Benefits to libraries and publishers

In addition to broadening their collections of commercial eBooks, OpenLibrary helps participating libraries share access to older books and protect them from wear. Judy Russell, Dean of University Libraries at the University of Florida, said in a statement, “We have hundreds of books that are too brittle to circulate. This digitize-and-lend system allows us to provide access to these older books without endangering the physical copy.”

Another use case is for rare books like family histories, which are popular with genealogists. “Genealogists are some of our most enthusiastic users, and the Boston Public Library holds some genealogy books that exist nowhere else,” said Amy E. Ryan, President of the Boston Public Library, in a statement. “This lending system allows our users to search for names in these books for the first time, and allows us to efficiently lend some of these books to visitors at distant libraries.” Furthering that, Jeffrey Krull, director of the Allen County Public Library said in a statement, “Reciprocal sharing of genealogy resources is crucial to family history research. The Allen County Public Library owns the largest public genealogy collection in the country, and we want to make our resources available to as many people as possible.”

Like any interlibrary loan program, pooling collections allows libraries to stretch their funds for buying eBooks farther.
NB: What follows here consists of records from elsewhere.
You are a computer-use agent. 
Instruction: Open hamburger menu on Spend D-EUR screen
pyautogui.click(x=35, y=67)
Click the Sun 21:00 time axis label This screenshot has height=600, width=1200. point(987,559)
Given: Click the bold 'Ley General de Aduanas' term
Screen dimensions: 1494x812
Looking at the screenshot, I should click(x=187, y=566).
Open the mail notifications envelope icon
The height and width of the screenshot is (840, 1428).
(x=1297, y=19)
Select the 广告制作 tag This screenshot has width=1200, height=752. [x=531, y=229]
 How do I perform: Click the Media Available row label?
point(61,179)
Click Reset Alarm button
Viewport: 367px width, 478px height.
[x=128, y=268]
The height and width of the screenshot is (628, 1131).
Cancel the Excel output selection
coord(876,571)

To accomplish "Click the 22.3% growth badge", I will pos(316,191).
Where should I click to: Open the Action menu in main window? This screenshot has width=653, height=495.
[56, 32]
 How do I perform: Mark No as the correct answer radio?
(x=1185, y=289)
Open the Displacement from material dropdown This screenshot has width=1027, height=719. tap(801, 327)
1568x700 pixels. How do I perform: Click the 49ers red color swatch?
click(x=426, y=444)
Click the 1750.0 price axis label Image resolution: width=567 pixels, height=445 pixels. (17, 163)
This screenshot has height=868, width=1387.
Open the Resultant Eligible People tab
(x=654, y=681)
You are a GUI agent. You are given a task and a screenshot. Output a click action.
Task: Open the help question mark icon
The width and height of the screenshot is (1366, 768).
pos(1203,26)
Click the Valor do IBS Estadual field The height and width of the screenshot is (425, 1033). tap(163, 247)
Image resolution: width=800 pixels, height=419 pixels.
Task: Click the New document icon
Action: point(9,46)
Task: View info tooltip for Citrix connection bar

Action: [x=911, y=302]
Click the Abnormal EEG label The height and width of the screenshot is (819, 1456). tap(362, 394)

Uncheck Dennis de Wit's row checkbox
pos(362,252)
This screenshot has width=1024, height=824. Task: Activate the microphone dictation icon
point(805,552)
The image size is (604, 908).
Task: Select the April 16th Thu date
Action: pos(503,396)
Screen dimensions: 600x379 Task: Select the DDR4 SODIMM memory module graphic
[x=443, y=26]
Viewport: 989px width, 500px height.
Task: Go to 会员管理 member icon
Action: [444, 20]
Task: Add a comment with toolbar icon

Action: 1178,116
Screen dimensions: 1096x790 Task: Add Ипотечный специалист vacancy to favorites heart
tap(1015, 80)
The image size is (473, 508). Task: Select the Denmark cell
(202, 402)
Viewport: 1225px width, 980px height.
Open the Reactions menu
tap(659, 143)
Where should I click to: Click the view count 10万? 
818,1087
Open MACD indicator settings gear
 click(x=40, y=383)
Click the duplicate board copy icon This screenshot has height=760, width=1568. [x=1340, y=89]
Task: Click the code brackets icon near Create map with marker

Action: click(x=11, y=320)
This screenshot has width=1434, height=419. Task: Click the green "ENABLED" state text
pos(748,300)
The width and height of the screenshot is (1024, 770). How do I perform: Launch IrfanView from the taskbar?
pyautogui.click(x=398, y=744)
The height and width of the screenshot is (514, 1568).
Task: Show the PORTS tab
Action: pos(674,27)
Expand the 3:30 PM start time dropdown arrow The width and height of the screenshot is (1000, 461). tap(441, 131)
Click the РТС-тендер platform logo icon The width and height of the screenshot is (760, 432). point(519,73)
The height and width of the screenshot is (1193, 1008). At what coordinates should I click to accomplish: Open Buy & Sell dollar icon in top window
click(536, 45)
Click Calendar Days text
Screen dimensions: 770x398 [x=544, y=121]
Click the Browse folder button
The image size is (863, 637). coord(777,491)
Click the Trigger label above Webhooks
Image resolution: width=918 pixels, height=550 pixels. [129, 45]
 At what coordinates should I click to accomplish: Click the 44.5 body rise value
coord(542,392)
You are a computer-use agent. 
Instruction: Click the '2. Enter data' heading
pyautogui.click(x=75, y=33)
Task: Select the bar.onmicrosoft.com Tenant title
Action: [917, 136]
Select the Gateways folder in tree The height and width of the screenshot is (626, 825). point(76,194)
That can mean more total eBooks purchased. American libraries spend $3-4 billion each year on publishers’ products. “I’m not suggesting we spend less, I am suggesting we spend smarter by buying and lending more eBooks,” asserts Mr. Kahle in a statement. Two leading eBook publishers released statements of support. John Oakes, is founder of OR Books, a new publisher which releases 1-2 titles per month as both paperback and ebook. He said in a statement, “We’re always on the lookout for innovative solutions to solve the conundrum of contemporary publishing, and we are excited to learn about the Internet Archive’s latest project. For us, it’s a way to extend our reach to the crucial library market. We look forward to the results.” Richard Nash, is founder of Cursor, a small eBook publisher with a “portfolio of editorially-driven publishing communities.” He said in a statement, “Libraries are our allies in creating the best range of discovery mechanisms for writers and readers—enabling open and browser-based lending through the Internet Archive means more books for more readers, and we’re thrilled to do our part in achieving that.”

Meanwhile, eBooks have another new market opening up, as a blog post by Edward Nawotka, “Is Monetizing the Used E-book Market the Next Big Opportunity?” and several commenters discuss at publishingperspectives.com.